When Pitt set the hook, he said he couldn’t move the fish. When he finally got her to the surface, she was so big – 27½ inches long and 21 inches in girth – she couldn’t do more than wallow at the surface. She made one more run, then Pitt brought her to the boat, and his co-angler, Leroy Dee Sheperd, netted the fish.

That really got Pitt going. He added another 6-pounder on that spot, and he and Sheperd – who won the co-angler division with 23 pounds, 5 ounces – stayed in fish all day.

“I had figured that what I was doing wasn’t going to really take off until about 9 o’clock,” said Pitt, who caught fish as shallow as 12 feet and as deep as 22 feet – and everywhere in between. “It was kind of weird; I don’t think I’ve ever caught them on as big a change in depth. I had a 6 and a 5½ in 12 feet, and I had a 6 in 32 feet. They were scattered on Saturday. I had a couple of places where my fish had moved since practice. I had one spot where they’d moved about 70 yards, and I had to relocate them again.”

Productive spots

Most of the fish came on areas with a clean, hard bottom, he said, although a few were caught around some big stumps.

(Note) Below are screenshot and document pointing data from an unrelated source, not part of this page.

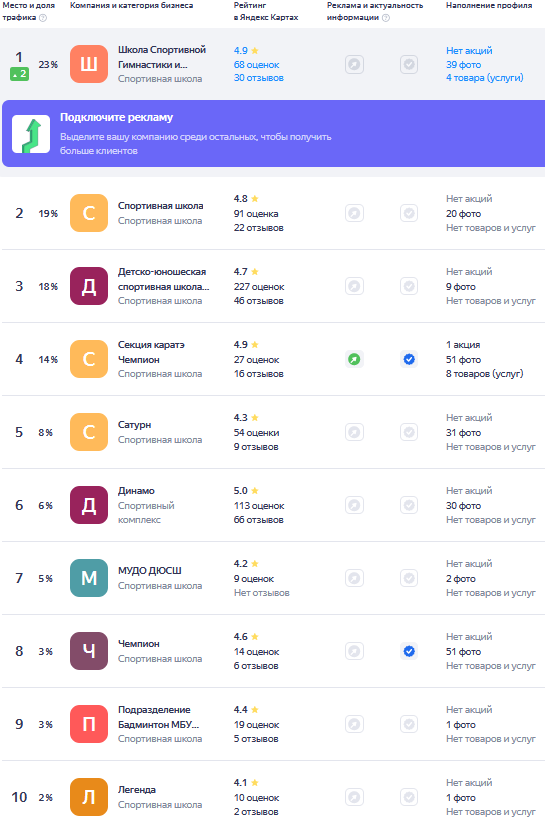Open the '30 отзывов' link in first row
This screenshot has width=545, height=825.
[259, 78]
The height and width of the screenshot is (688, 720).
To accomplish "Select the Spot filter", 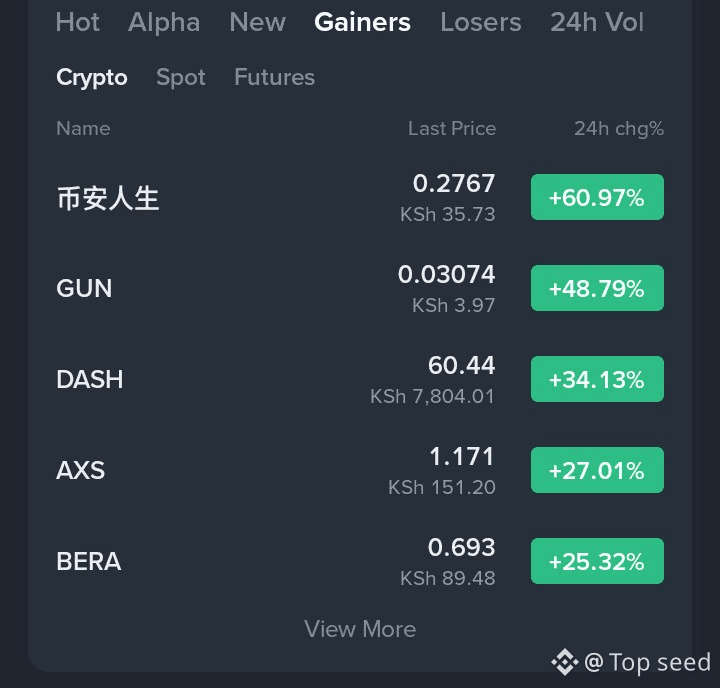I will 181,77.
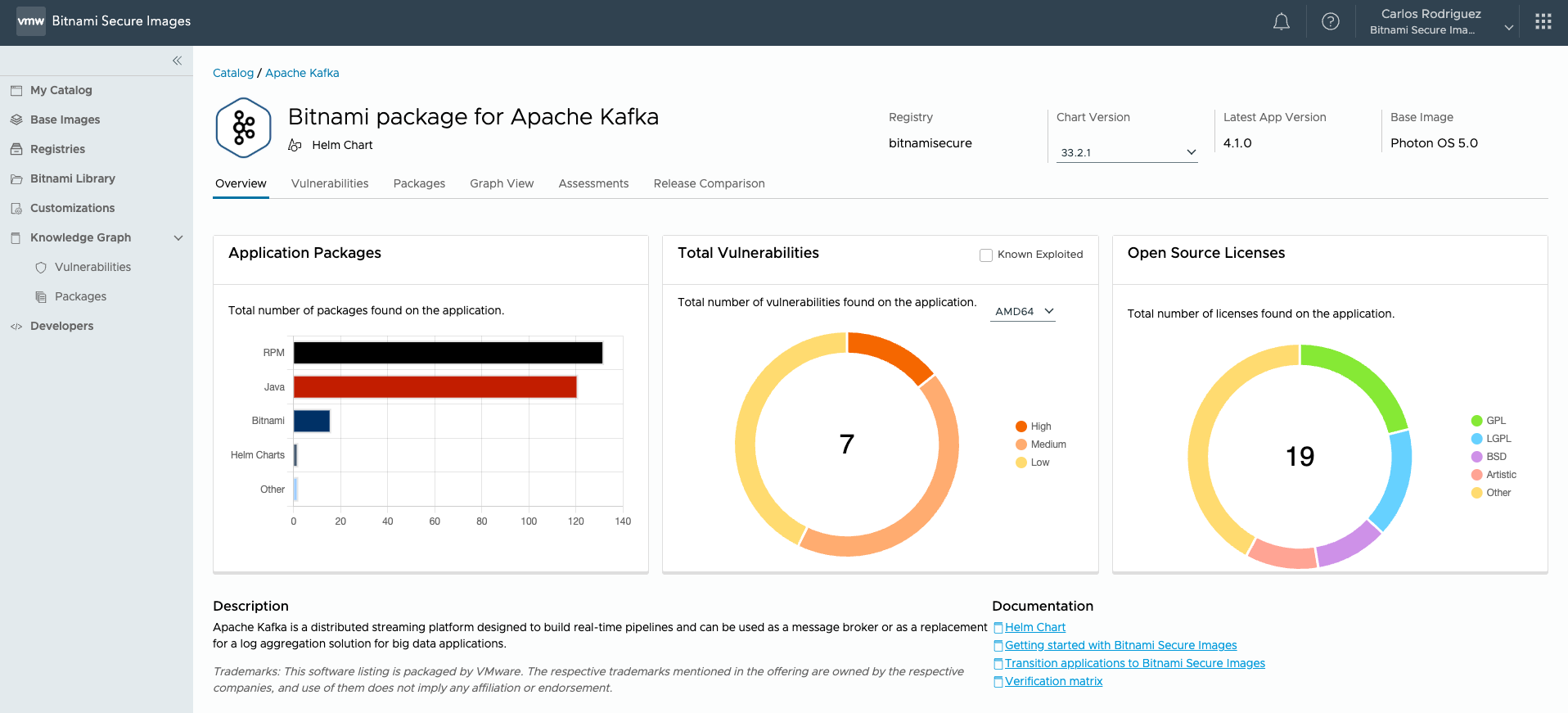The height and width of the screenshot is (713, 1568).
Task: Switch to the Graph View tab
Action: pyautogui.click(x=502, y=183)
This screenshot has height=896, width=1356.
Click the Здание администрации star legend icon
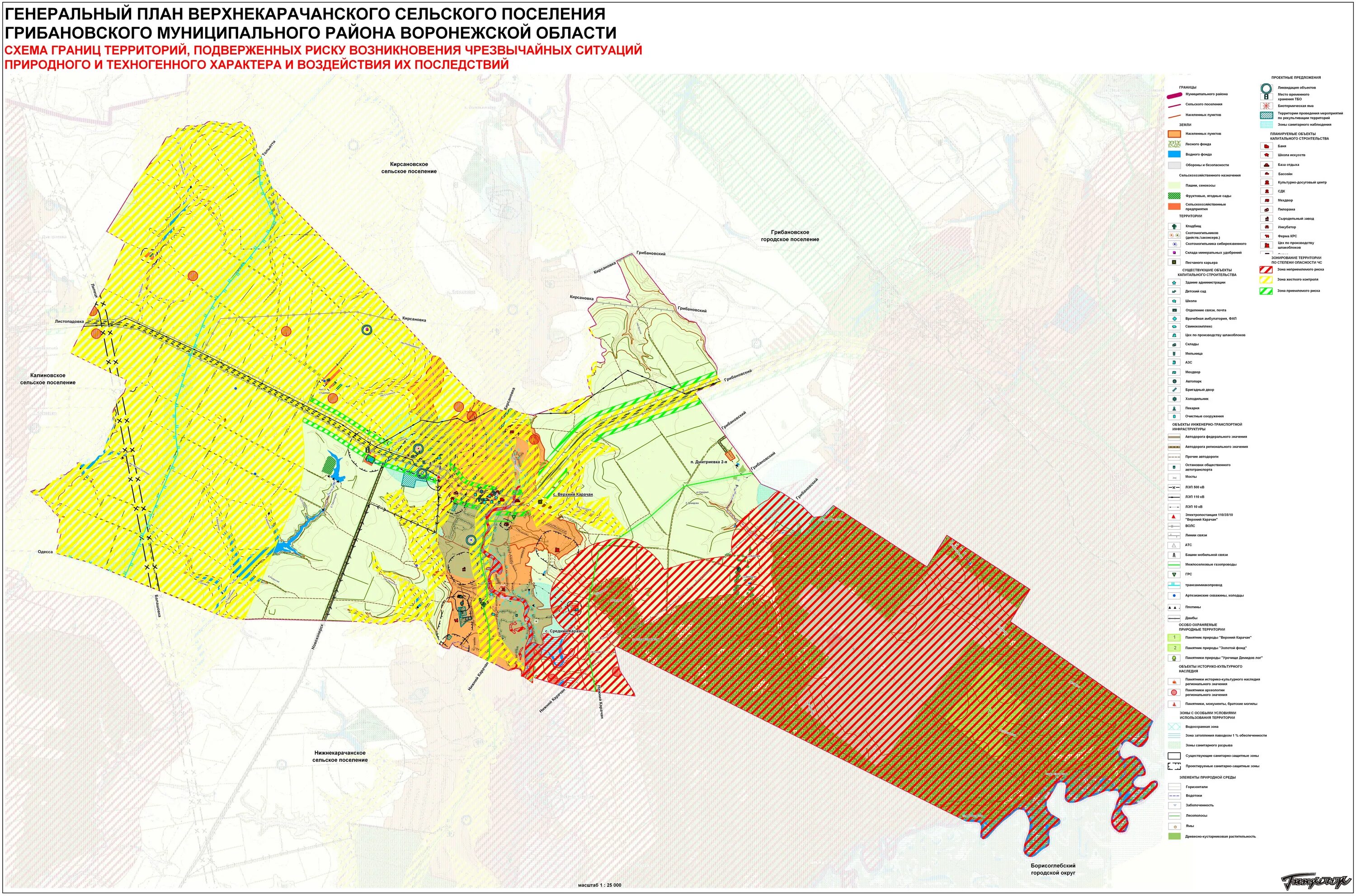coord(1174,282)
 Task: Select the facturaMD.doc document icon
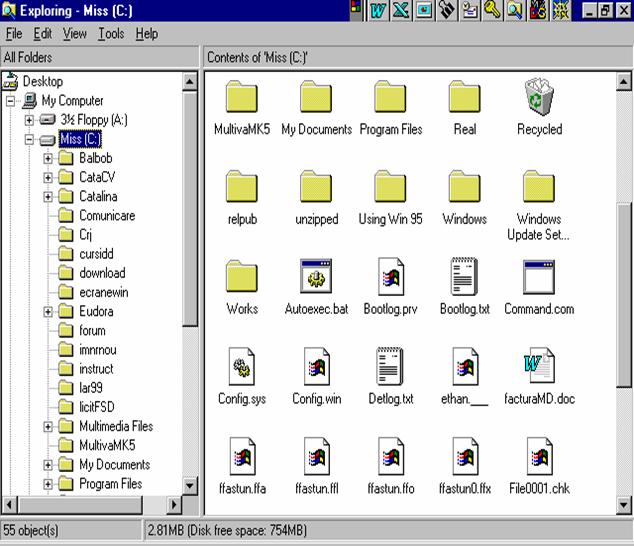[539, 368]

“After the first spot I went to, it seemed like every place I went to had two or three fish on it,” he said.

Before his 13-6, Pitt’s best fish was one of his 2019 Toledo Bend lunkers, an 11.49-pound monster caught Jan. 23. His biggest 5-fish limit, he said, was about 32 pounds.

“That was pretty much a significant jump (to 39-15),” said Pitt, who didn’t weigh a fish less than 6 pounds and caught a 7-pounder in addition to the 13-6.